Porque ahí, en la despoblación -insistimos-, se encuentra el quid de la cuestión. Incendios siempre hubo en nuestro territorio, pero fue a partir del vaciamiento del mundo rural en los años 60 y 70 del siglo pasado cuando se incrementó la virulencia de los mismos. Y resulta que la franja occidental del interior ibérico acusó en demasía aquella migración. Y remitió el trabajo en el campo y el uso tradicional y cuidado de los montes. Y muchas aldeas y pueblos pasaron a estar en peligro de extinción, todo lo contrario que los fuegos. Ya saben, a menor población, menos agricultura y menos ganadería extensiva, y más voracidad incendiaria. Si nuestros gestores políticos valoraran la importancia que las gentes rurales y, en especial, agricultores y ganaderos, tienen como garantes de un territorio vivo y protegido, otro gallo cantaría.

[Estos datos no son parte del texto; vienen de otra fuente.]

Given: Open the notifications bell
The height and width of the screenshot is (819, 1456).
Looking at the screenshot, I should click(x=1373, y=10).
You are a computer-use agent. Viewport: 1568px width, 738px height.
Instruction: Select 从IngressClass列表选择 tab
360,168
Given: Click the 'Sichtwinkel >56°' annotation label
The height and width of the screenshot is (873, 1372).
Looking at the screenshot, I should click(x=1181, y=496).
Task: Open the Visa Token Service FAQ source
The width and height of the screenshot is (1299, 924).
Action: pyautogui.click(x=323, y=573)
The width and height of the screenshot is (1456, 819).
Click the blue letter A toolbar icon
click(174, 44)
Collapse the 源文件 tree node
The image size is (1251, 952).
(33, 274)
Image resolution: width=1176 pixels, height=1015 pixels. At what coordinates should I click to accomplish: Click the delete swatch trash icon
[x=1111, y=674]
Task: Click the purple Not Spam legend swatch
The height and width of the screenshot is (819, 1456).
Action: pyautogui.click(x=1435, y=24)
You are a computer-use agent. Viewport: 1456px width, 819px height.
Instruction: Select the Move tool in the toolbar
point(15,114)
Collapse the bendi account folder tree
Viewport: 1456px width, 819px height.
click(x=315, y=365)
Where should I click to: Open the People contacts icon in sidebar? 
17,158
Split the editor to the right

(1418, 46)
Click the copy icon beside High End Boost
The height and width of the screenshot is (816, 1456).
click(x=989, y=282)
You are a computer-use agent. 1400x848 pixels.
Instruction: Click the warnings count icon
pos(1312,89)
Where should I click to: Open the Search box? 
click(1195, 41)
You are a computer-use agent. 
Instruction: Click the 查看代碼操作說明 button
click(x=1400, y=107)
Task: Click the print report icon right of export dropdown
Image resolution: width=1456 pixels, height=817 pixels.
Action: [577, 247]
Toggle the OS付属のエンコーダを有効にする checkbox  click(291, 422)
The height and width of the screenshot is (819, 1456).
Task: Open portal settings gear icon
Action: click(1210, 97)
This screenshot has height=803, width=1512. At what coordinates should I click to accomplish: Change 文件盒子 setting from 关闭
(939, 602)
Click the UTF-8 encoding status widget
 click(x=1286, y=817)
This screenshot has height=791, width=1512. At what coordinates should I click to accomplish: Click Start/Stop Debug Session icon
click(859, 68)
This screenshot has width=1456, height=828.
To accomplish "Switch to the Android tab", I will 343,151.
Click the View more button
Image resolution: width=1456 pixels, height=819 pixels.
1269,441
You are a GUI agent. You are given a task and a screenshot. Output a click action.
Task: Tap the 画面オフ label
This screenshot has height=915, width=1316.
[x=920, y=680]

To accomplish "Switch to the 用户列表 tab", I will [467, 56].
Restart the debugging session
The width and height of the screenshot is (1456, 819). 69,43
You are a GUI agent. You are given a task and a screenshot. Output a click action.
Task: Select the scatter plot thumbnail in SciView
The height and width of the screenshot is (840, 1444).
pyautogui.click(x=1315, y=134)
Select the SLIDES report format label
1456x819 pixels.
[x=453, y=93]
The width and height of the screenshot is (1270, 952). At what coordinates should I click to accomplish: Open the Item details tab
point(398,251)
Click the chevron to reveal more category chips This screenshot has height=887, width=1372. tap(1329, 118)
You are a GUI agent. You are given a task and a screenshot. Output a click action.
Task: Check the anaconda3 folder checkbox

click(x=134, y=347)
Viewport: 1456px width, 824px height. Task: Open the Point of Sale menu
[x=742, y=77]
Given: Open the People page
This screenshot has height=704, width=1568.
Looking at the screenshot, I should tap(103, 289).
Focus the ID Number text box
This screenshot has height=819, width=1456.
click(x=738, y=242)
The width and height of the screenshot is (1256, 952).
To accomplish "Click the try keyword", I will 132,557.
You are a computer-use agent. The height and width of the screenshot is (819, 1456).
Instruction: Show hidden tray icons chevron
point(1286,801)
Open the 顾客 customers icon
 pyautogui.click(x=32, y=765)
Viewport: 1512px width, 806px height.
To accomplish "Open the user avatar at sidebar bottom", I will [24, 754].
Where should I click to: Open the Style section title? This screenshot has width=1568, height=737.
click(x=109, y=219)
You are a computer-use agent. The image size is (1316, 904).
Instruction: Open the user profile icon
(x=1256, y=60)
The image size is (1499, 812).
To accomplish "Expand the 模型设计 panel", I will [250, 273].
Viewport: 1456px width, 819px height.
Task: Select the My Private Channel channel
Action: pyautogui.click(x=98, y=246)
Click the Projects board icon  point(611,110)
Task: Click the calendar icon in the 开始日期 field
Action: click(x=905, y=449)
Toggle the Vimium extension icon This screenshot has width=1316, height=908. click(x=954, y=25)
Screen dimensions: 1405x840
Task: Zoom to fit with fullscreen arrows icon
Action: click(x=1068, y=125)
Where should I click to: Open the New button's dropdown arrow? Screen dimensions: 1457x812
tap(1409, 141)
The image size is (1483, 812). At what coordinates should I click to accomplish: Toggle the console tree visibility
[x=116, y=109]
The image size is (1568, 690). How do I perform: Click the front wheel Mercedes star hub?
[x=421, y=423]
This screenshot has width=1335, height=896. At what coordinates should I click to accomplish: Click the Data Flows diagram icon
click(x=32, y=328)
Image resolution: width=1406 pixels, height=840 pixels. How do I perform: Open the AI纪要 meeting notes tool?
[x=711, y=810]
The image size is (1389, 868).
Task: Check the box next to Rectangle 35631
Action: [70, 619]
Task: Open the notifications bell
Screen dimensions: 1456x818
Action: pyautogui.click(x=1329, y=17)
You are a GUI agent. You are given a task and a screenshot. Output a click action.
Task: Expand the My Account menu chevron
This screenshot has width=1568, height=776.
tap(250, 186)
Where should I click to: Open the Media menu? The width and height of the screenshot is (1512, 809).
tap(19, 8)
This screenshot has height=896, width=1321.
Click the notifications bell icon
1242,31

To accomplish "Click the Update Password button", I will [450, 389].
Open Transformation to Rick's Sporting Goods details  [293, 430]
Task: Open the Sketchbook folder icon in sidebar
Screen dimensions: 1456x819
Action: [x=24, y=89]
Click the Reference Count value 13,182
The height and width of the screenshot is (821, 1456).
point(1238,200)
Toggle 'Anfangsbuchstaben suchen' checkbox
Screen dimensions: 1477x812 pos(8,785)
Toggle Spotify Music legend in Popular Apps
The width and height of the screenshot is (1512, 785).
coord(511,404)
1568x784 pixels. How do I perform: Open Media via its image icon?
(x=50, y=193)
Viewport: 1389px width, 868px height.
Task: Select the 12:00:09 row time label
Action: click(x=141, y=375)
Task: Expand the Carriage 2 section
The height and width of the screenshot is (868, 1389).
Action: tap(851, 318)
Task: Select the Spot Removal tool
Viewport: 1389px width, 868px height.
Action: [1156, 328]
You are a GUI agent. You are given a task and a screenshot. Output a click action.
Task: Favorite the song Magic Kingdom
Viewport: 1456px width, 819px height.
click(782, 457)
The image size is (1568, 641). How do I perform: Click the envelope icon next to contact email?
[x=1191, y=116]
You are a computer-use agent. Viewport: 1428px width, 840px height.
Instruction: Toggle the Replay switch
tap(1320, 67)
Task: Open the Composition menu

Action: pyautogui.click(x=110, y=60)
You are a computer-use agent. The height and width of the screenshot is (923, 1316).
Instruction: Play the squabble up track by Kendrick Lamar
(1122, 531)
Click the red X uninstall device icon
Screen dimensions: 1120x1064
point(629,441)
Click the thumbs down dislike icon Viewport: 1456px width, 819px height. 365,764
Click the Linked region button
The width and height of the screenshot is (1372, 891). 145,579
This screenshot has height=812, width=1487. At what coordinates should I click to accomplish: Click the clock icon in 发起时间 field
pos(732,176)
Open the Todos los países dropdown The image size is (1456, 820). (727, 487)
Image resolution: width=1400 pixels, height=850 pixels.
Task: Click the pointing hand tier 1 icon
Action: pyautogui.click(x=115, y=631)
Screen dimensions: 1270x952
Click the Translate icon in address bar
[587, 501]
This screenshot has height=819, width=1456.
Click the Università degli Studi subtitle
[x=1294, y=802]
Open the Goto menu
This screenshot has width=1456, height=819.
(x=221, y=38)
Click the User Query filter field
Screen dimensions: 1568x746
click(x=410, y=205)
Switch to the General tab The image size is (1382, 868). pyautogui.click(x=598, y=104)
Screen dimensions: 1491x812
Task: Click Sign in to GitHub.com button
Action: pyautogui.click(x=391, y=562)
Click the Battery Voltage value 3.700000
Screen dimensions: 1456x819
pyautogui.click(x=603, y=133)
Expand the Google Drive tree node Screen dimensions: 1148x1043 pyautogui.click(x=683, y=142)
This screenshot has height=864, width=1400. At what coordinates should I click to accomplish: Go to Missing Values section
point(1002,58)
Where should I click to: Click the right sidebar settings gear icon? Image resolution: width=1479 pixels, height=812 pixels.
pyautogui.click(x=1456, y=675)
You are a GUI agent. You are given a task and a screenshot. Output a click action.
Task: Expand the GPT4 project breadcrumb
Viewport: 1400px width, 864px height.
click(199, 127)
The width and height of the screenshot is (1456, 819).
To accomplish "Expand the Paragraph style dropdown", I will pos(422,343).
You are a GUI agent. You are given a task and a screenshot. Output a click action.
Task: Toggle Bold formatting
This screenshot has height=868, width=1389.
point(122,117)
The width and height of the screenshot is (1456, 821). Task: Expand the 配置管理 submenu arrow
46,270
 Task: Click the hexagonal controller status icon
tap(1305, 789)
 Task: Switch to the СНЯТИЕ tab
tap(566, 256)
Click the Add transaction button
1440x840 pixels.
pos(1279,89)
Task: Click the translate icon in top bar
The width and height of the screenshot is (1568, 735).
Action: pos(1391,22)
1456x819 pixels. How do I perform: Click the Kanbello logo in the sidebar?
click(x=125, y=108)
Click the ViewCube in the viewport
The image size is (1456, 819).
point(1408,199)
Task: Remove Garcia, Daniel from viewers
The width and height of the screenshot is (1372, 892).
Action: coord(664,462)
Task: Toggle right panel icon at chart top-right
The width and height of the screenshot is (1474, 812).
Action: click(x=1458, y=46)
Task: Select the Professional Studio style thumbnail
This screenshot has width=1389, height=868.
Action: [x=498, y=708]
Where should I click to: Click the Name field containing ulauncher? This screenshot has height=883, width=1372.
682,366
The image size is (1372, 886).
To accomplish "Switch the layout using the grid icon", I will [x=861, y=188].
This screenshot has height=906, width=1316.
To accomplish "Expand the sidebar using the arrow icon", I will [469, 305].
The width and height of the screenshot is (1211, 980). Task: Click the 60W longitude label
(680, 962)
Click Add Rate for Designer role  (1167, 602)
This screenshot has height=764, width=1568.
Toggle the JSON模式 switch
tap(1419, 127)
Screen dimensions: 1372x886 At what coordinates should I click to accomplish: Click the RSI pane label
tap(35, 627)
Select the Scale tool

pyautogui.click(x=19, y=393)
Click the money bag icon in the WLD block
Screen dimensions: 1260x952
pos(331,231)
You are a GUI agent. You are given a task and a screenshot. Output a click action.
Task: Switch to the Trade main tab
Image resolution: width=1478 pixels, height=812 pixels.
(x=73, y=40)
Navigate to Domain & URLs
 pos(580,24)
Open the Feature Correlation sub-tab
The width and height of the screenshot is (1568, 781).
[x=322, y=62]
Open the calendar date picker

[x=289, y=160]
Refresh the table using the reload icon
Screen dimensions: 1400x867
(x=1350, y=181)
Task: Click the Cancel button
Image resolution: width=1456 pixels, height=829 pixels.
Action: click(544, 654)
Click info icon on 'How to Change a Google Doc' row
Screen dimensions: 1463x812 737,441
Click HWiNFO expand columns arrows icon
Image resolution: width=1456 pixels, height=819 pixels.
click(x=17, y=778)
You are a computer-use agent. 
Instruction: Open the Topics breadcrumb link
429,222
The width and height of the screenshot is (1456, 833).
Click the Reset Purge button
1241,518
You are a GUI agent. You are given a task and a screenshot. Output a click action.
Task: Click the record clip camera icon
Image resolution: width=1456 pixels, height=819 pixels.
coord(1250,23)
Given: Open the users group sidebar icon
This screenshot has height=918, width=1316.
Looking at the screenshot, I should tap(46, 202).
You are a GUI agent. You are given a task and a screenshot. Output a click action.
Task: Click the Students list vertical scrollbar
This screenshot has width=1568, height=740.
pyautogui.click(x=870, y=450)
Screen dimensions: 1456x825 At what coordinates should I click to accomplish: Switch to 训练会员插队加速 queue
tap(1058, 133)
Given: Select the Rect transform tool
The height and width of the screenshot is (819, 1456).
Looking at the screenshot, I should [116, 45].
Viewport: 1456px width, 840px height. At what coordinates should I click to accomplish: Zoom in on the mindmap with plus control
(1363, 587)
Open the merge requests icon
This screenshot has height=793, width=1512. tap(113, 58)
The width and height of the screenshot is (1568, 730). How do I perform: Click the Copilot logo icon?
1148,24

Este de los megaincendios es otro reto común de todo el oeste peninsular, y tampoco entiende de fronteras políticas y administrativas. Necesitamos incrementar la colaboración y la cooperación desde Galicia hasta Extremadura y desde Alentejo hasta Asturias. Necesitamos seguir tejiendo redes sociales y culturales, desde abajo, entre los distintos territorios rurales del entorno de la Raya. No esperemos las decisiones y los discursos benevolentes de quienes solo tienen “ojitos” para Madrid, Lisboa, Valladolid o Porto, porque para ellos siempre seremos zonas de actuación secundaria. El interior occidental ibérico necesita unión.